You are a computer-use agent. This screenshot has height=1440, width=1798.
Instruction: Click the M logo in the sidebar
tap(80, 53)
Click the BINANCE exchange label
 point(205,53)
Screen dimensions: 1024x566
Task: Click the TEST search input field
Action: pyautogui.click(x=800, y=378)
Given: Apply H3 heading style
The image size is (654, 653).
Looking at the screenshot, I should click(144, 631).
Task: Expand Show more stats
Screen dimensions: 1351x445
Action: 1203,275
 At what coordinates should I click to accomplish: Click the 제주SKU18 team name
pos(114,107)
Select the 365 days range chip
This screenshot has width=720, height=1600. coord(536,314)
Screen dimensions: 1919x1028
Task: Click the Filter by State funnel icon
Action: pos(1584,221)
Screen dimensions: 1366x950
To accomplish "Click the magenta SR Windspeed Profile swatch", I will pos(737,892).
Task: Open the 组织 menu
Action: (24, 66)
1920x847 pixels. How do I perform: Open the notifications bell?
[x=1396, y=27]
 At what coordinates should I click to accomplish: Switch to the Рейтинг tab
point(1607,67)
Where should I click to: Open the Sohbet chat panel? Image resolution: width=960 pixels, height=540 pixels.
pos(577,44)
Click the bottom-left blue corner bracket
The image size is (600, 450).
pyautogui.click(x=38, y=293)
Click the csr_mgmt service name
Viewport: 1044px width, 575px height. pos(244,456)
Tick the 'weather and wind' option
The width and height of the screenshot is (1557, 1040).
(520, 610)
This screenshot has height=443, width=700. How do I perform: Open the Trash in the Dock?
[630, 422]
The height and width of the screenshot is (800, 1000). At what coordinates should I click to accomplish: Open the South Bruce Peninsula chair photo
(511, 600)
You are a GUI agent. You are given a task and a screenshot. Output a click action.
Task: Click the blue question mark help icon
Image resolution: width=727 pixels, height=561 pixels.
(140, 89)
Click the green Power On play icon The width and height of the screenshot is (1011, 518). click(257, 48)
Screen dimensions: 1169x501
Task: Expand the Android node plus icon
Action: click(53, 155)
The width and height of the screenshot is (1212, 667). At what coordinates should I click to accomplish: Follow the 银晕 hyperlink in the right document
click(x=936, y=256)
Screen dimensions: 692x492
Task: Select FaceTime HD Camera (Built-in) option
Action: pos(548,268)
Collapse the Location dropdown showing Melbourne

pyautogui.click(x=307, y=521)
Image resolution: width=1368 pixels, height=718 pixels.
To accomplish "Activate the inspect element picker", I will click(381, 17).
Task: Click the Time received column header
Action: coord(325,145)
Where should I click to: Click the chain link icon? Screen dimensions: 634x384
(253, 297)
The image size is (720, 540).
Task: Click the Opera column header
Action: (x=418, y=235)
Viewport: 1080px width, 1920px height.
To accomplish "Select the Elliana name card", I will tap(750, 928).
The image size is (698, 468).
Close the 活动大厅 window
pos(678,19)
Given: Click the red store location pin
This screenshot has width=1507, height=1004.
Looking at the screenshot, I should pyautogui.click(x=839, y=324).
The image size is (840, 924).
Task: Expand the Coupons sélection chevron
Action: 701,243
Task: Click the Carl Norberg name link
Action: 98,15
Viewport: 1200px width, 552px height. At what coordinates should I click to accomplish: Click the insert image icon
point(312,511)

WHAT THE TASK ASKS:
Reply by returning the full set of records above exactly.

YOUR SOLUTION:
You are a computer-use agent. This screenshot has height=1440, width=1798.
Instruction: Click the M logo in the sidebar
tap(80, 53)
Click the BINANCE exchange label
 point(205,53)
Screen dimensions: 1024x566
Task: Click the TEST search input field
Action: pyautogui.click(x=800, y=378)
Given: Apply H3 heading style
The image size is (654, 653).
Looking at the screenshot, I should click(144, 631).
Task: Expand Show more stats
Screen dimensions: 1351x445
Action: 1203,275
 At what coordinates should I click to accomplish: Click the 제주SKU18 team name
pos(114,107)
Select the 365 days range chip
This screenshot has width=720, height=1600. coord(536,314)
Screen dimensions: 1919x1028
Task: Click the Filter by State funnel icon
Action: pos(1584,221)
Screen dimensions: 1366x950
To accomplish "Click the magenta SR Windspeed Profile swatch", I will pos(737,892).
Task: Open the 组织 menu
Action: (24, 66)
1920x847 pixels. How do I perform: Open the notifications bell?
[x=1396, y=27]
 At what coordinates should I click to accomplish: Switch to the Рейтинг tab
point(1607,67)
Where should I click to: Open the Sohbet chat panel? Image resolution: width=960 pixels, height=540 pixels.
pos(577,44)
Click the bottom-left blue corner bracket
The image size is (600, 450).
pyautogui.click(x=38, y=293)
Click the csr_mgmt service name
Viewport: 1044px width, 575px height. pos(244,456)
Tick the 'weather and wind' option
The width and height of the screenshot is (1557, 1040).
(520, 610)
This screenshot has height=443, width=700. How do I perform: Open the Trash in the Dock?
[630, 422]
The height and width of the screenshot is (800, 1000). At what coordinates should I click to accomplish: Open the South Bruce Peninsula chair photo
(511, 600)
You are a GUI agent. You are given a task and a screenshot. Output a click action.
Task: Click the blue question mark help icon
Image resolution: width=727 pixels, height=561 pixels.
(140, 89)
Click the green Power On play icon The width and height of the screenshot is (1011, 518). click(257, 48)
Screen dimensions: 1169x501
Task: Expand the Android node plus icon
Action: click(53, 155)
The width and height of the screenshot is (1212, 667). At what coordinates should I click to accomplish: Follow the 银晕 hyperlink in the right document
click(x=936, y=256)
Screen dimensions: 692x492
Task: Select FaceTime HD Camera (Built-in) option
Action: pos(548,268)
Collapse the Location dropdown showing Melbourne

pyautogui.click(x=307, y=521)
Image resolution: width=1368 pixels, height=718 pixels.
To accomplish "Activate the inspect element picker", I will click(381, 17).
Task: Click the Time received column header
Action: coord(325,145)
Where should I click to: Click the chain link icon? Screen dimensions: 634x384
(253, 297)
The image size is (720, 540).
Task: Click the Opera column header
Action: (x=418, y=235)
Viewport: 1080px width, 1920px height.
To accomplish "Select the Elliana name card", I will tap(750, 928).
The image size is (698, 468).
Close the 活动大厅 window
pos(678,19)
Given: Click the red store location pin
This screenshot has width=1507, height=1004.
Looking at the screenshot, I should pyautogui.click(x=839, y=324).
The image size is (840, 924).
Task: Expand the Coupons sélection chevron
Action: 701,243
Task: Click the Carl Norberg name link
Action: 98,15
Viewport: 1200px width, 552px height. At what coordinates should I click to accomplish: Click the insert image icon
point(312,511)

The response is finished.